Introductory Context
"Volume is the number of contracts traded in the current session — resets to zero every day. Open interest is the number of outstanding contracts not yet closed — accumulates over multiple sessions. Volume measures activity today; OI measures committed positions over time. Together they reveal whether activity is building new positions or rotating existing ones. "
The Definitions Side by Side
Volume
Volume is the total number of contracts traded in the current session (or since the last data snapshot). It measures how many times a specific contract changed hands today. Volume resets to zero at the start of each new trading session. A contract traded 10 times between 10 different traders counts as 10 in volume.
Open Interest
Open interest is the total number of open (outstanding) contracts that exist at this moment across all participants. It measures how many contracts have been created and not yet closed. OI does not reset daily — it accumulates and changes only when new positions are opened (OI increases) or existing positions are closed (OI decreases). The same contract traded 10 times between 10 different traders adds only net 0 to OI if each trade is between an opening and a closing participant.

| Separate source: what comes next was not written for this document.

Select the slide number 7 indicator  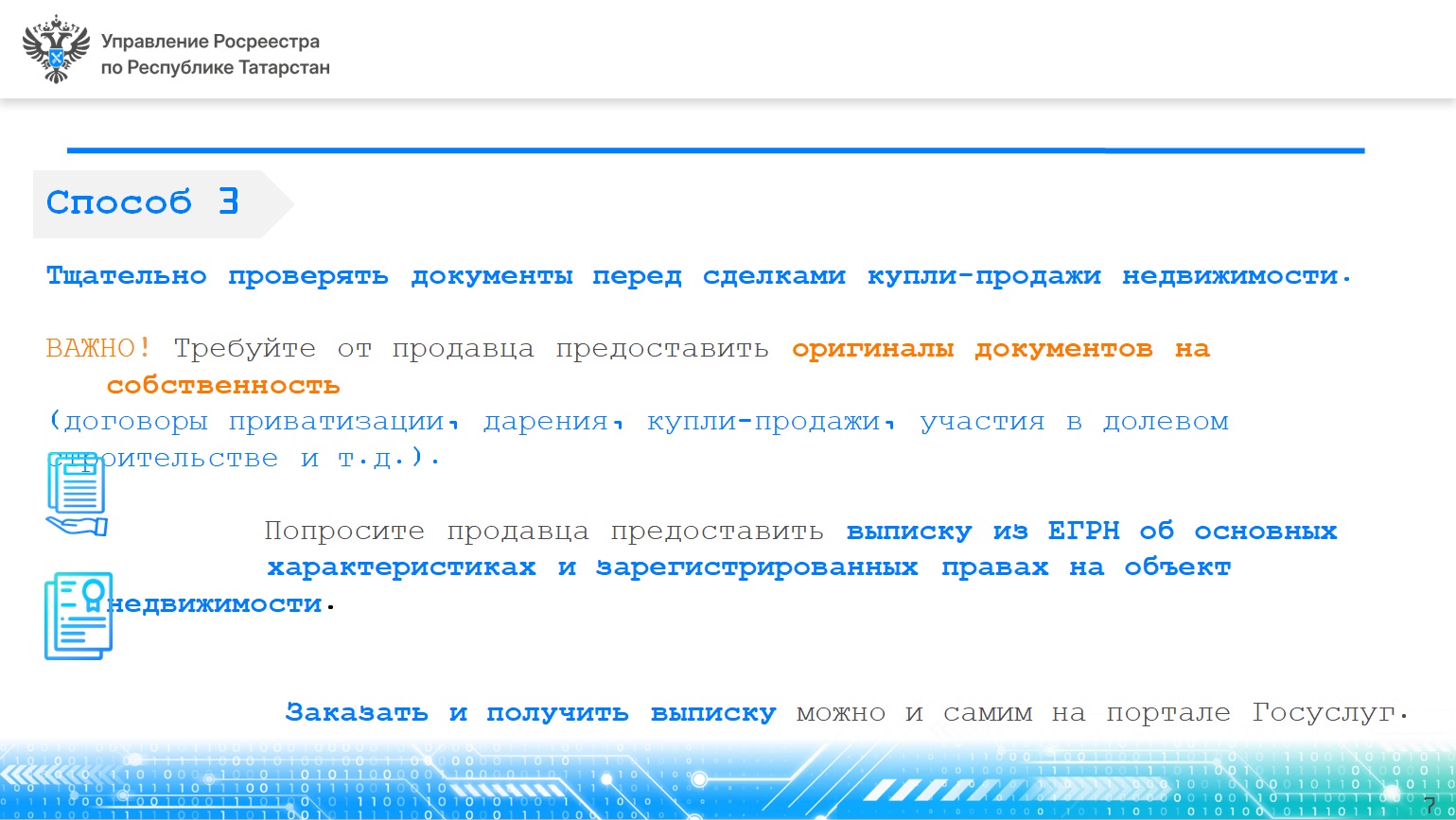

The Three Possible OI Changes from Any Transaction
(1) Buyer opens, Seller opens: both creating new positions. OI increases by 1. (2) Buyer opens, Seller closes: buyer creating new position, seller closing existing. OI is unchanged. (3) Buyer closes, Seller closes: both closing existing positions. OI decreases by 1. High volume days with flat OI = scenario 2 is dominant (positions passing between participants without net creation). High volume days with rising OI = scenario 1 is dominant (new positions being built).

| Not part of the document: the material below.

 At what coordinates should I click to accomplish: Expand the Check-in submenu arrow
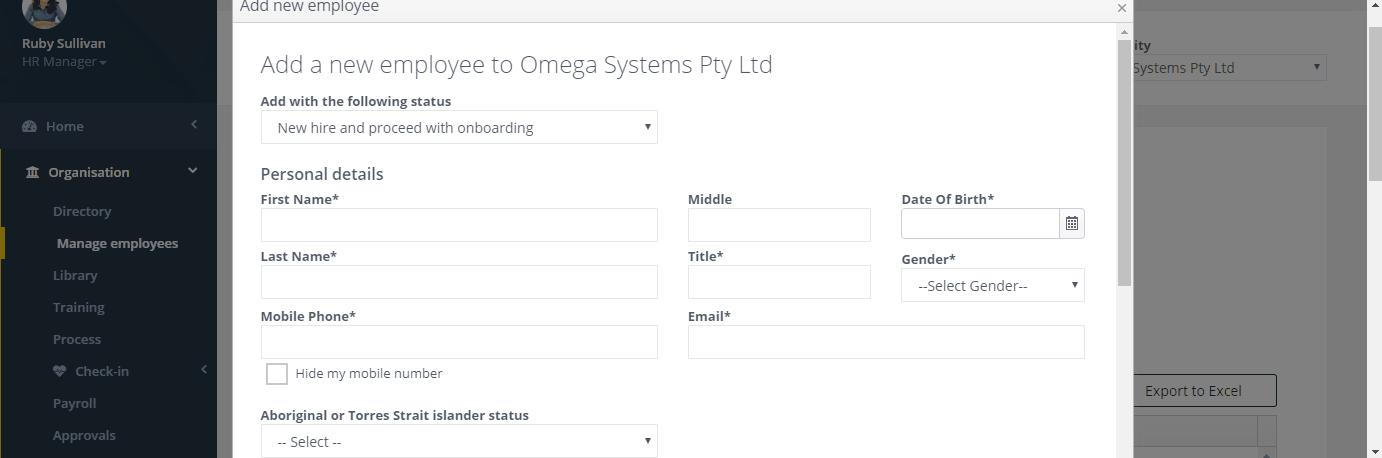pos(204,370)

When to Use Volume vs When to Use OI
Use Volume For:
• Identifying the day's most actively traded strikes — high volume suggests active interest and typically tighter bid-ask spreads for execution
• Confirming that a price move has participation — a breakout on high volume is more credible than a breakout on thin volume
• Identifying unusual activity at specific strikes — a spike in volume on an otherwise quiet strike can signal informed trading ahead of news or events
Use OI For:
• Identifying the most important support and resistance levels — max OI strikes represent the largest committed positions
• Confirming the direction of a price move — rising OI confirms conviction, falling OI suggests the move may be fading
• Assessing market sentiment over time — the PCR (put-call ratio) is OI-based, not volume-based
• Tracking the weekly OI build as expiry approaches — understanding how OI evolves from Monday to Thursday
The Practical Application — A Specific Example
Consider two scenarios for the Nifty 24,500 CE on the same day:
Scenario A: High Volume, Rising OI
24,500 CE sees 5 lakh contracts in volume today. OI rises from 20 lakh to 25 lakh. Interpretation: new positions are being aggressively built at this strike. Participants who traded today were mostly opening new positions, not rotating existing ones. The interest at 24,500 CE is growing — potentially significant.
Scenario B: High Volume, Flat OI
24,500 CE also sees 5 lakh contracts in volume today. OI stays flat at 20 lakh. Interpretation: the same number of contracts changed hands today but existing positions were passing between participants (old buyers selling to new buyers, or old sellers buying back and new sellers entering simultaneously). The aggregate committed positions at this strike did not change. The activity was rotation, not buildup.
The implication for trading: Scenario A provides a stronger signal that this strike is gaining significance. Scenario B suggests active interest today but no net increase in conviction at the level.
Volume as the First Screen, OI as the Second
In practice, use volume to quickly identify which strikes are actively traded today — these will have the tightest spreads and best execution quality. Then use OI on those active strikes to understand whether the activity is building new commitment or rotating existing positions. This two-step approach focuses your analysis on the most relevant parts of the chain without requiring you to analyse all 40–60 rows simultaneously.
Unusual Volume — The Pre-Event Signal
One of the most watched signals in options trading is unusual volume — a spike in volume at a specific strike that is far above normal activity. This can signal informed trading ahead of a corporate event (earnings, M&A) or ahead of a macro event (Budget, RBI meeting) where specific participants have positioned before the information is public.
On the Nifty chain, unusual volume at OTM strikes — particularly in the days before scheduled events — is watched carefully by experienced traders as a potential early signal of expected large moves. A spike in 24,800 CE volume 3 days before the Budget, if far above normal activity at that strike, suggests participants are positioning for a significant Nifty rally post-Budget.
Volume is the newspaper headline — it tells you something happened today and roughly how big it was. Open interest is the library record — it tells you everything that has accumulated over weeks and what is still on the books. Both have their uses. Neither is sufficient alone. Traders who read only volume miss the strategic picture that OI provides. Traders who read only OI miss the day's activity signals that volume provides. The complete picture uses both.